WORK REQUIRED → Among the lines below, take the one holding "Task: Click the proofing", the one holding "680x428 pixels.", and all lines between them. Set them down exactly.

Items from a data source →
+ + + +
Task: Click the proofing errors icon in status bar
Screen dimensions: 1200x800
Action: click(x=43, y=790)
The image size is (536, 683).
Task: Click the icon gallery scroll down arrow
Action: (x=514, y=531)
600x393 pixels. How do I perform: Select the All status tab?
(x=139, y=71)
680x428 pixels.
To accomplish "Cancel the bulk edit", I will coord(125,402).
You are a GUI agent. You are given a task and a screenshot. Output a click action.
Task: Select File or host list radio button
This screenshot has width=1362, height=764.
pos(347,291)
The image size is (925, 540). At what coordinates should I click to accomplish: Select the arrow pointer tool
+ + + +
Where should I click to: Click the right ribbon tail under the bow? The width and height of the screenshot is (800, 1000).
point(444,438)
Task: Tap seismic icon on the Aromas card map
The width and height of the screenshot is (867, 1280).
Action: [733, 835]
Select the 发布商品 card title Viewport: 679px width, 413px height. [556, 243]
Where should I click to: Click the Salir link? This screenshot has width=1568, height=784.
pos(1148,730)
+ + + +
SOLUTION TO THIS PROBLEM →
Task: Click the proofing errors icon in status bar
Screen dimensions: 1200x800
Action: click(x=43, y=790)
The image size is (536, 683).
Task: Click the icon gallery scroll down arrow
Action: (x=514, y=531)
600x393 pixels. How do I perform: Select the All status tab?
(x=139, y=71)
680x428 pixels.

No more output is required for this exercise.